Стиг с трудом перевернулся в постели и лег лицом к стене. Он любил девочку, как родную внучку. Конечно же, он видел, что у нее трудный характер, но у него в комнате она никогда не капризничала – словно инстинктивно понимала, как тяжело он болен, и жалела деда, уважая его состояние. Кажется, только она и догадывалась, насколько плохи у него дела. Перед другими он старался не показывать, как сильно страдает. Его отец и дед с той же стороны умерли тяжкой и унизительной смертью в больничной палате, и он во что бы то ни стало хотел избежать подобной судьбы. Перед Лилиан и Никласом он всегда из последних сил старался сохранять маску спокойствия, и сама болезнь словно бы жалела его, помогая избежать больницы. Через определенные промежутки времени у него наступали периоды улучшения, когда он, хотя и ослабевший против прежнего, мог справляться с каждодневными делами. Но потом снова начиналось ухудшение и укладывало его на несколько недель в кровать. Никлас смотрел на него все более озабоченно, но Лилиан, слава богу, каждый раз удавалось уговорить зятя, что дома больному будет лучше, чем в клинике.
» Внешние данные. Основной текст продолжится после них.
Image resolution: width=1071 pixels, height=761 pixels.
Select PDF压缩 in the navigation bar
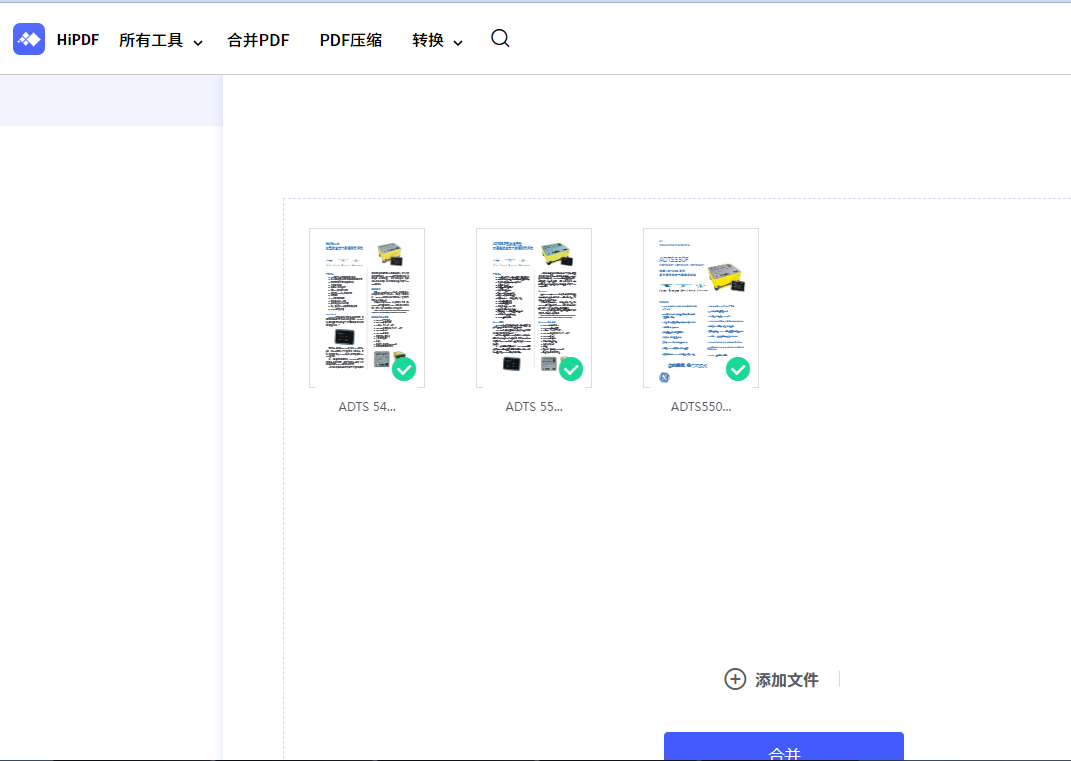[351, 40]
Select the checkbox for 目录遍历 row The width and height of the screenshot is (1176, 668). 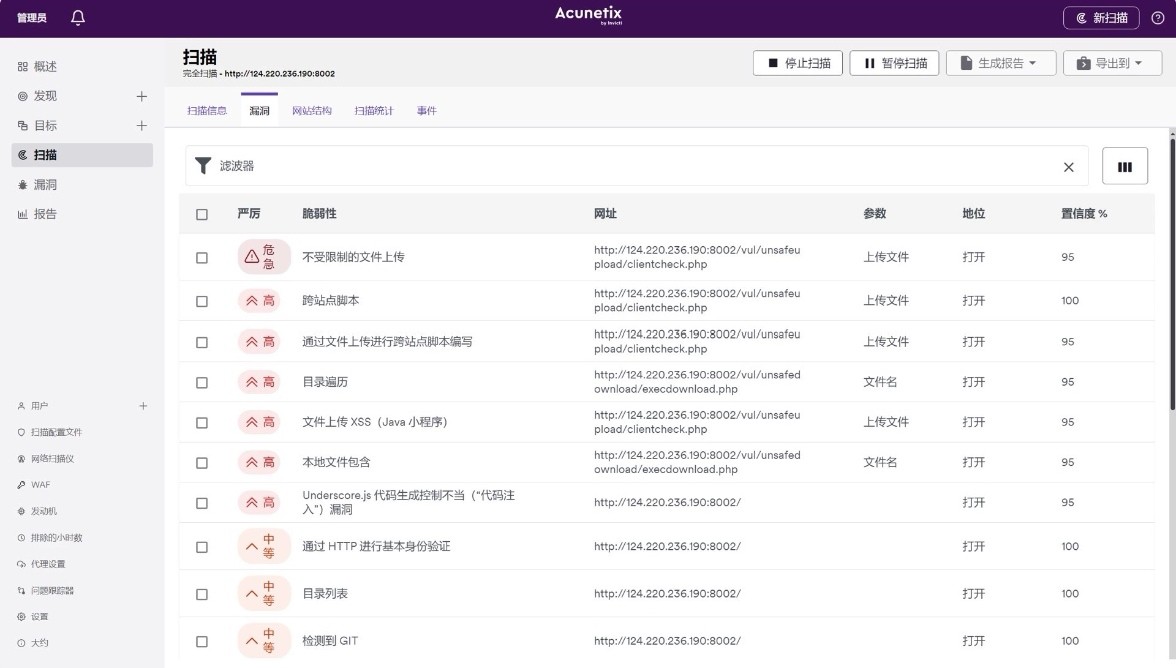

Лилиан стала для него настоящим подарком судьбы. За шесть лет, что они прожили вместе, им, конечно, случалось иногда ссориться, и Лилиан показывала, что может быть жесткой и твердой, как кремень, однако, ухаживая за ним во время болезни, она становилась необыкновенно нежной, словно тут проявлялись все лучшие черты ее натуры. Когда он заболел, между ними установился полный симбиоз. Она с удовольствием ухаживала за ним, а он с удовольствием принимал ее заботы. Теперь ему трудно было даже представить, что одно время они стояли на грани разрыва. Не было бы счастья, да несчастье помогло, говаривал он себе. Но так было до того, как на них обрушилась самая ужасная из всех вообразимых бед. В этой беде он уже не мог найти ничего хорошего.
Девочка понимала, как обстоят дела. Он до сих пор помнил прикосновение ее нежной ручки к своей щеке. Она часто садилась к нему на кровать и рассказывала обо всем, что случилось за день, а он слушал и серьезно кивал. Он обращался с ней не как с ребенком, а как с равной. И она это ценила.
Невозможно было представить себе, что ее больше нет.
Он закрыл глаза и, не сопротивляясь, поплыл, подхваченный новой волной боли.